# Task
The answer should be an exact copy of the lines from the one with "Играть сейчас (536, 299)" through the end of the listing below, with no other lines.
** Opening Material for this exercise block **
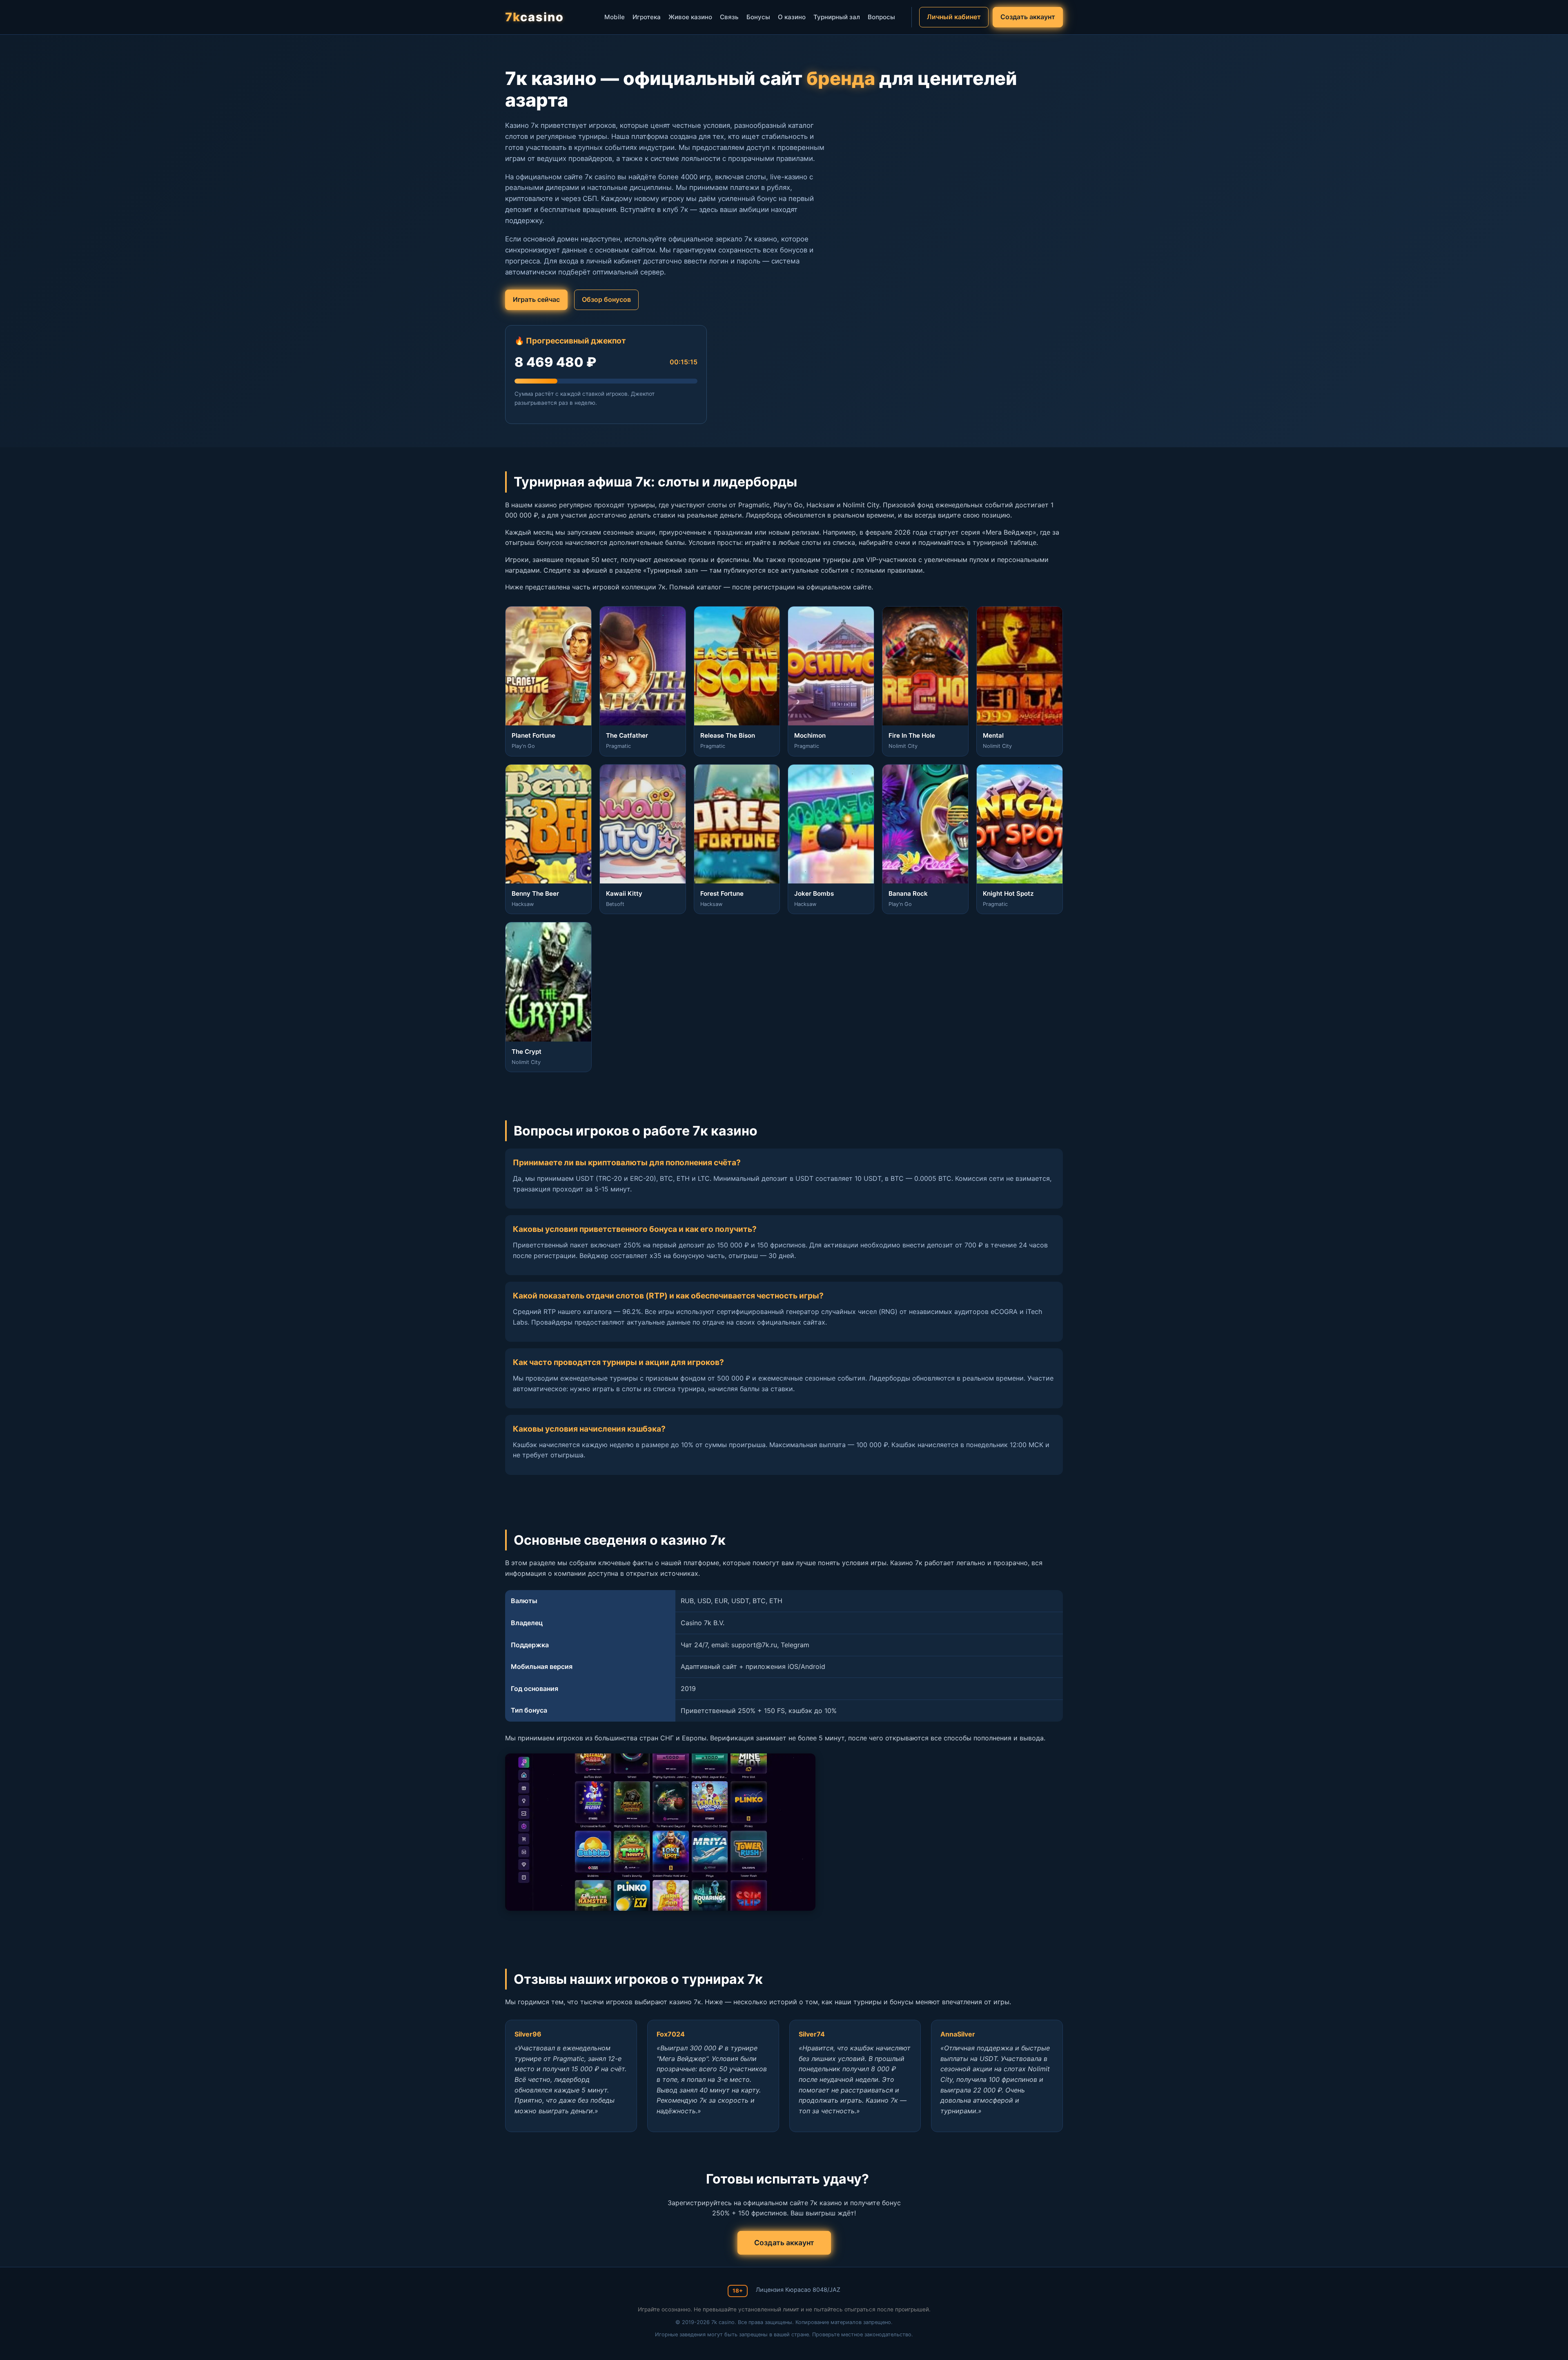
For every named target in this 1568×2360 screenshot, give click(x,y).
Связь (729, 17)
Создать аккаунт (1027, 17)
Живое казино (690, 17)
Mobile (614, 17)
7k (534, 17)
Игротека (647, 17)
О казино (792, 17)
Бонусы (758, 17)
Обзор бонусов (606, 299)
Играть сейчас (536, 299)
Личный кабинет (954, 17)
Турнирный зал (836, 17)
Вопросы (881, 17)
** Closing Material for this exercise block **
# Your response
Играть сейчас (536, 299)
Личный кабинет (954, 17)
Турнирный зал (836, 17)
Вопросы (881, 17)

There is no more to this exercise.